[Supplied records]
==*==

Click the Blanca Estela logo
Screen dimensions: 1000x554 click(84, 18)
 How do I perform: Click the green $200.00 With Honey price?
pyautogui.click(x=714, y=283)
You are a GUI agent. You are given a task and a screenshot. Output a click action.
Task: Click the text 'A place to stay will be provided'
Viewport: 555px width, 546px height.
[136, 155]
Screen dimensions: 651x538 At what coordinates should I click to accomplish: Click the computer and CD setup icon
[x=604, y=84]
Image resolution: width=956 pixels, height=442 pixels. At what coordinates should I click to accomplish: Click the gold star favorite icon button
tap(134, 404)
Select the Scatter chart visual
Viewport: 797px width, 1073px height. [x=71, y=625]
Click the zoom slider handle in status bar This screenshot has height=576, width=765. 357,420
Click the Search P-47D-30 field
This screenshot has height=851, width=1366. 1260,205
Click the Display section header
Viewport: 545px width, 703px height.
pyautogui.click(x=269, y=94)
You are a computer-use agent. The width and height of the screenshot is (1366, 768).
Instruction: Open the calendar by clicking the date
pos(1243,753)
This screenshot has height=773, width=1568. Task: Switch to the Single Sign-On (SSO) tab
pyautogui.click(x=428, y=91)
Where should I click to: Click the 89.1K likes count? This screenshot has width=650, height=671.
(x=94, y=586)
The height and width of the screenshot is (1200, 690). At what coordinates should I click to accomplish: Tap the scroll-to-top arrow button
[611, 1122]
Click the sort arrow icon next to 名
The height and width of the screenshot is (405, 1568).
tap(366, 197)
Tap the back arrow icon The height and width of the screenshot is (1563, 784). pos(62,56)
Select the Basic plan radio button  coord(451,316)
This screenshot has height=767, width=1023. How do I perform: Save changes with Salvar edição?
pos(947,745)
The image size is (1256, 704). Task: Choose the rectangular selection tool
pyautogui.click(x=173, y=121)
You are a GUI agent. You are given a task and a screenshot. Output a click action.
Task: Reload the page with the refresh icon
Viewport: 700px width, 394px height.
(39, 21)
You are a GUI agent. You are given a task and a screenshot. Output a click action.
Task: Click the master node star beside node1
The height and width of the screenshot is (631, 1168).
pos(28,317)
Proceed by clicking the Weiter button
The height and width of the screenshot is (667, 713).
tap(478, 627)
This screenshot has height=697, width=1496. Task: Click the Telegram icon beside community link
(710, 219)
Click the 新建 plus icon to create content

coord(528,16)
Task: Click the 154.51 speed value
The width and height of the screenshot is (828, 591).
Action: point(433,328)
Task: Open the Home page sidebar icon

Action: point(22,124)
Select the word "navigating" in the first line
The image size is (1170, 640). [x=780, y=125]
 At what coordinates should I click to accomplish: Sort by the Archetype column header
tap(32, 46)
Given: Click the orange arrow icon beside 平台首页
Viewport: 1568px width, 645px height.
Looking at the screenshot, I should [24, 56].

==*==

[Work instructions] Everything in the data must be repeated exactly; leave no line out.

[Response]
Click the Blanca Estela logo
Screen dimensions: 1000x554 click(84, 18)
 How do I perform: Click the green $200.00 With Honey price?
pyautogui.click(x=714, y=283)
You are a GUI agent. You are given a task and a screenshot. Output a click action.
Task: Click the text 'A place to stay will be provided'
Viewport: 555px width, 546px height.
[136, 155]
Screen dimensions: 651x538 At what coordinates should I click to accomplish: Click the computer and CD setup icon
[x=604, y=84]
Image resolution: width=956 pixels, height=442 pixels. At what coordinates should I click to accomplish: Click the gold star favorite icon button
tap(134, 404)
Select the Scatter chart visual
Viewport: 797px width, 1073px height. [x=71, y=625]
Click the zoom slider handle in status bar This screenshot has height=576, width=765. 357,420
Click the Search P-47D-30 field
This screenshot has height=851, width=1366. 1260,205
Click the Display section header
Viewport: 545px width, 703px height.
pyautogui.click(x=269, y=94)
You are a computer-use agent. The width and height of the screenshot is (1366, 768).
Instruction: Open the calendar by clicking the date
pos(1243,753)
This screenshot has height=773, width=1568. Task: Switch to the Single Sign-On (SSO) tab
pyautogui.click(x=428, y=91)
Where should I click to: Click the 89.1K likes count? This screenshot has width=650, height=671.
(x=94, y=586)
The height and width of the screenshot is (1200, 690). At what coordinates should I click to accomplish: Tap the scroll-to-top arrow button
[611, 1122]
Click the sort arrow icon next to 名
The height and width of the screenshot is (405, 1568).
tap(366, 197)
Tap the back arrow icon The height and width of the screenshot is (1563, 784). pos(62,56)
Select the Basic plan radio button  coord(451,316)
This screenshot has height=767, width=1023. How do I perform: Save changes with Salvar edição?
pos(947,745)
The image size is (1256, 704). Task: Choose the rectangular selection tool
pyautogui.click(x=173, y=121)
You are a GUI agent. You are given a task and a screenshot. Output a click action.
Task: Reload the page with the refresh icon
Viewport: 700px width, 394px height.
(39, 21)
You are a GUI agent. You are given a task and a screenshot. Output a click action.
Task: Click the master node star beside node1
The height and width of the screenshot is (631, 1168).
pos(28,317)
Proceed by clicking the Weiter button
The height and width of the screenshot is (667, 713).
tap(478, 627)
This screenshot has height=697, width=1496. Task: Click the Telegram icon beside community link
(710, 219)
Click the 新建 plus icon to create content

coord(528,16)
Task: Click the 154.51 speed value
The width and height of the screenshot is (828, 591).
Action: point(433,328)
Task: Open the Home page sidebar icon

Action: point(22,124)
Select the word "navigating" in the first line
The image size is (1170, 640). [x=780, y=125]
 At what coordinates should I click to accomplish: Sort by the Archetype column header
tap(32, 46)
Given: Click the orange arrow icon beside 平台首页
Viewport: 1568px width, 645px height.
Looking at the screenshot, I should [24, 56].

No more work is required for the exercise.